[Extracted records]
* * * * *

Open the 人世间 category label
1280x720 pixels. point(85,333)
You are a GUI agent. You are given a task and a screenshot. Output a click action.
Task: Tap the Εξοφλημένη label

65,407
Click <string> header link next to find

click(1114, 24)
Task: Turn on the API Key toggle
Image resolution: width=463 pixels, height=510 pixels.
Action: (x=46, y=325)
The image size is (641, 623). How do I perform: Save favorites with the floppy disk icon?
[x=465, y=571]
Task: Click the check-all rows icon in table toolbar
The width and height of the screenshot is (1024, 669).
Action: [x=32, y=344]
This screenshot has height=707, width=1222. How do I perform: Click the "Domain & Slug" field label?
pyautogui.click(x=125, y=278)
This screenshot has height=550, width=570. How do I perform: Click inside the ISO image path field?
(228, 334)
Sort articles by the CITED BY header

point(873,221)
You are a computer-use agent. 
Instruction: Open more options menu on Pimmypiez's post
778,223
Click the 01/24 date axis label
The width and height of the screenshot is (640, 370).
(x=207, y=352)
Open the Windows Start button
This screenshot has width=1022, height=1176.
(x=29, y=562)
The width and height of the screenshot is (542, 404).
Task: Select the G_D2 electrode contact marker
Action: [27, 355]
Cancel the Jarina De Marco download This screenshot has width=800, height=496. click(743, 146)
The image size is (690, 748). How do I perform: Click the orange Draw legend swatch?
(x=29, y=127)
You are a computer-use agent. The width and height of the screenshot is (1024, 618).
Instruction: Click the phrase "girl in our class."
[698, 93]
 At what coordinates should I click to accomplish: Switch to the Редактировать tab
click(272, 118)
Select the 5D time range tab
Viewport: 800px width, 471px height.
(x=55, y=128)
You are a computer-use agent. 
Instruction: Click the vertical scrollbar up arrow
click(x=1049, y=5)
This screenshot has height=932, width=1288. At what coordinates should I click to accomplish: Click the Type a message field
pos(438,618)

* * * * *

### EXERCISE PROMPT
Write every record out again, unaltered.

### SOLUTION TO THE PROBLEM
Open the 人世间 category label
1280x720 pixels. point(85,333)
You are a GUI agent. You are given a task and a screenshot. Output a click action.
Task: Tap the Εξοφλημένη label

65,407
Click <string> header link next to find

click(1114, 24)
Task: Turn on the API Key toggle
Image resolution: width=463 pixels, height=510 pixels.
Action: (x=46, y=325)
The image size is (641, 623). How do I perform: Save favorites with the floppy disk icon?
[x=465, y=571]
Task: Click the check-all rows icon in table toolbar
The width and height of the screenshot is (1024, 669).
Action: [x=32, y=344]
This screenshot has height=707, width=1222. How do I perform: Click the "Domain & Slug" field label?
pyautogui.click(x=125, y=278)
This screenshot has height=550, width=570. How do I perform: Click inside the ISO image path field?
(228, 334)
Sort articles by the CITED BY header

point(873,221)
You are a computer-use agent. 
Instruction: Open more options menu on Pimmypiez's post
778,223
Click the 01/24 date axis label
The width and height of the screenshot is (640, 370).
(x=207, y=352)
Open the Windows Start button
This screenshot has width=1022, height=1176.
(x=29, y=562)
The width and height of the screenshot is (542, 404).
Task: Select the G_D2 electrode contact marker
Action: [27, 355]
Cancel the Jarina De Marco download This screenshot has width=800, height=496. click(743, 146)
The image size is (690, 748). How do I perform: Click the orange Draw legend swatch?
(x=29, y=127)
You are a computer-use agent. The width and height of the screenshot is (1024, 618).
Instruction: Click the phrase "girl in our class."
[698, 93]
 At what coordinates should I click to accomplish: Switch to the Редактировать tab
click(272, 118)
Select the 5D time range tab
Viewport: 800px width, 471px height.
(x=55, y=128)
You are a computer-use agent. 
Instruction: Click the vertical scrollbar up arrow
click(x=1049, y=5)
This screenshot has height=932, width=1288. At what coordinates should I click to accomplish: Click the Type a message field
pos(438,618)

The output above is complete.